Defendant was charged with robbery as a Class C felony so the state was required to prove each element of that crime beyond a reasonable doubt. The applicable statute reads in pertinent part:
"A person who knowingly or intentionally takes property from another person or from the presence of another person:
(1) By using or threatening the use of force on any person; or
(2) By putting any person in fear; commits robbery, a class C felony."
Ind. Code § 35-42-5-1 (Burns 1984 Supp.). Defendant now contends that the sudden snatching of the victim's purse was not done with sufficient force to show that the victim was put in fear. He further argues that the taking did not involve sufficient force to qualify his offense as robbery and that the crime the state had proved was theft. We do not agree.
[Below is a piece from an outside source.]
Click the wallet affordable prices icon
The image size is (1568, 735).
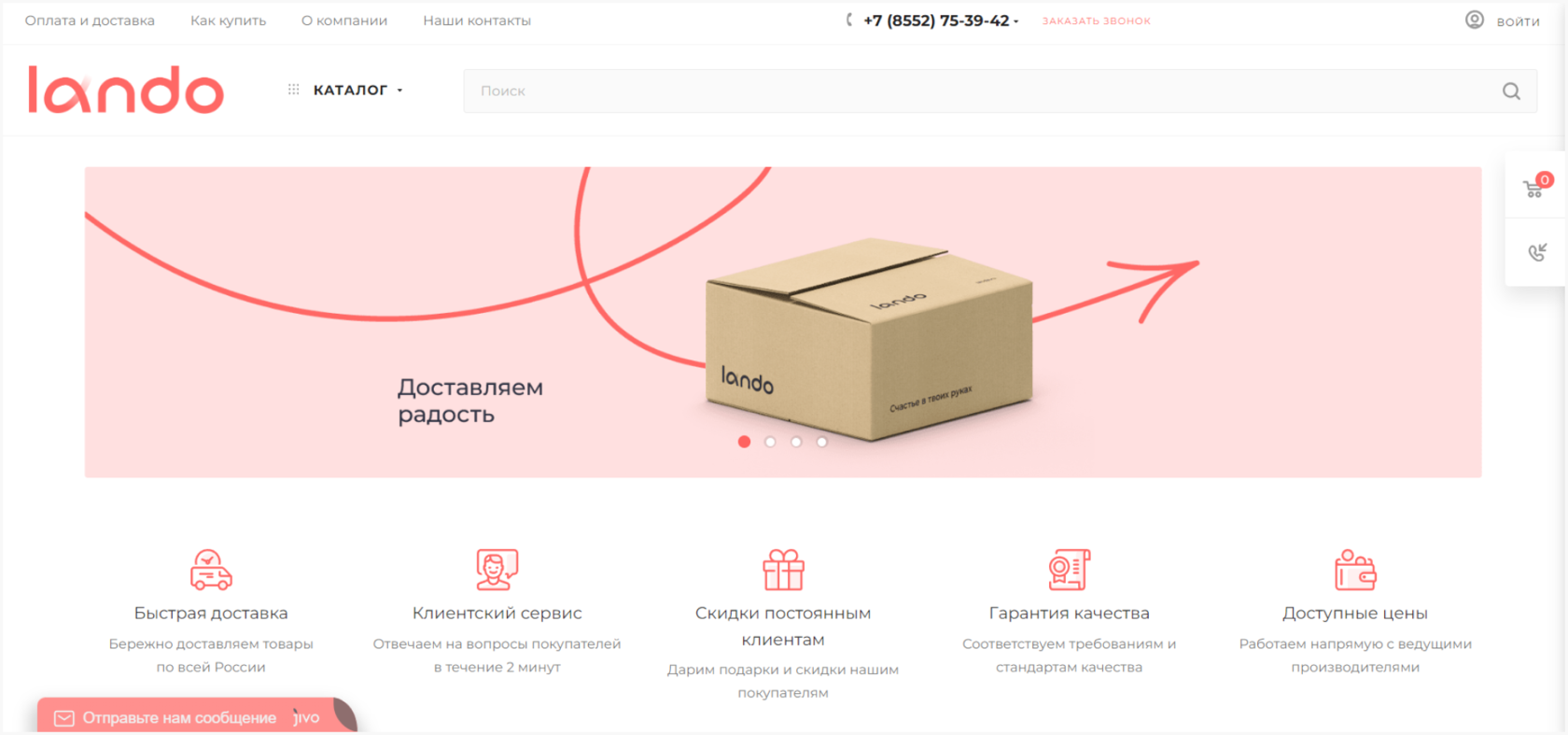[x=1355, y=570]
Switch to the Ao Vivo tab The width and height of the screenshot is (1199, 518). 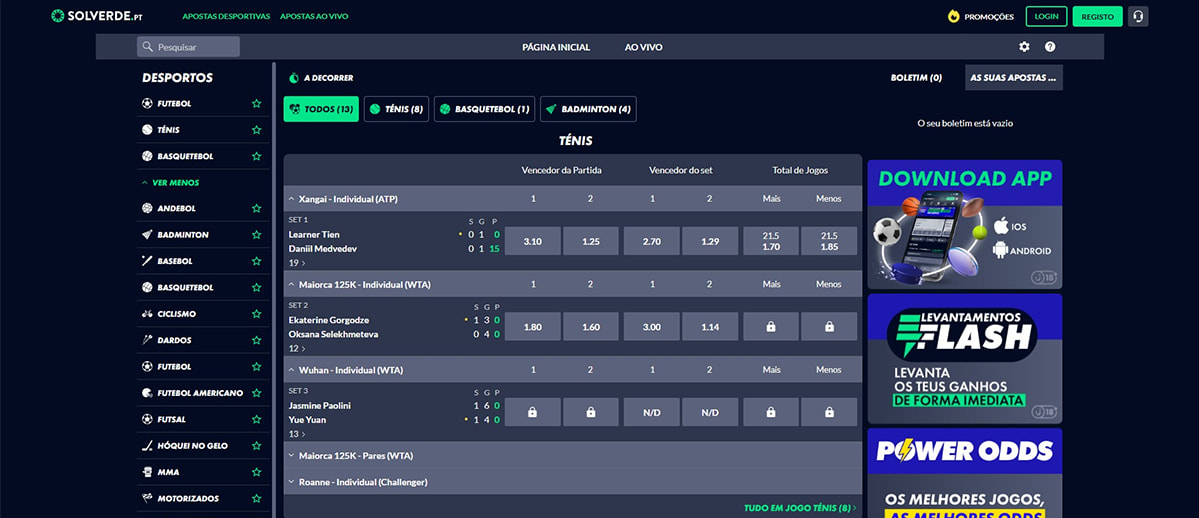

Under our present statute, the offense of robbery as a Class C felony does not require that a certain amount or type of force be proved to establish the commission of that offense. This Court has long recognized that the particular degree of force necessary to constitute robbery is not defined by statute or the common law. We have held that the degree of force used to constitute the crime of robbery has to be a greater degree of force than would be necessary to take possession of the victim's property if no resistance was offered and that there must be enough force to constitute violence. Shinn v. State, (1878) 64 Ind. 13; Brennon v. State, (1865) 25 Ind. 403, 404. The nature of the threatened force is not material in the definition of *1200 robbery as a Class C felony and any threat of force, conveyed by word or gesture will suffice. Mendelvitz v. State, (1981) Ind. App., 416 N.E.2d 1270, 1273.
In the instant case, it is clear that defendant used force to rob Lauck. Her purse was pulled off her arm so forcefully that her whole arm was wrenched backward. Her shoulder was sore because of this incident. This was sufficient force to constitute the taking of the purse by violence and is enough force to establish the use of force under the robbery statute.
Furthermore, there was sufficient evidence under the facts of this case from which the jury could have inferred the victim was in fear. It is well established that it is not necessary for the victim to testify that she was actually put in fear. There need only be evidence from which the jury can infer that the victim was put in fear. Baker v. State, (1980) 273 Ind. 64, 402 N.E.2d 951; Brewer v. State, (1977) 267 Ind. 238, 369 N.E.2d 424. The evidence here shows that the victim was a sixty-five year old woman who was approached suddenly from the back. Her purse was pulled off of her arm with such force that her shoulder became sore. The unexpected use of force directed against the victim would be sufficient evidence from which the trier of fact could infer that the victim did experience fear. The verdicts here were sustained by sufficient evidence.
We remand this cause to the trial court for the correction of the sentence as it regards the habitual offender count. The trial court is in all other things affirmed.
GIVAN, C.J., and DeBRULER, PRENTICE and PIVARNIK, JJ., concur.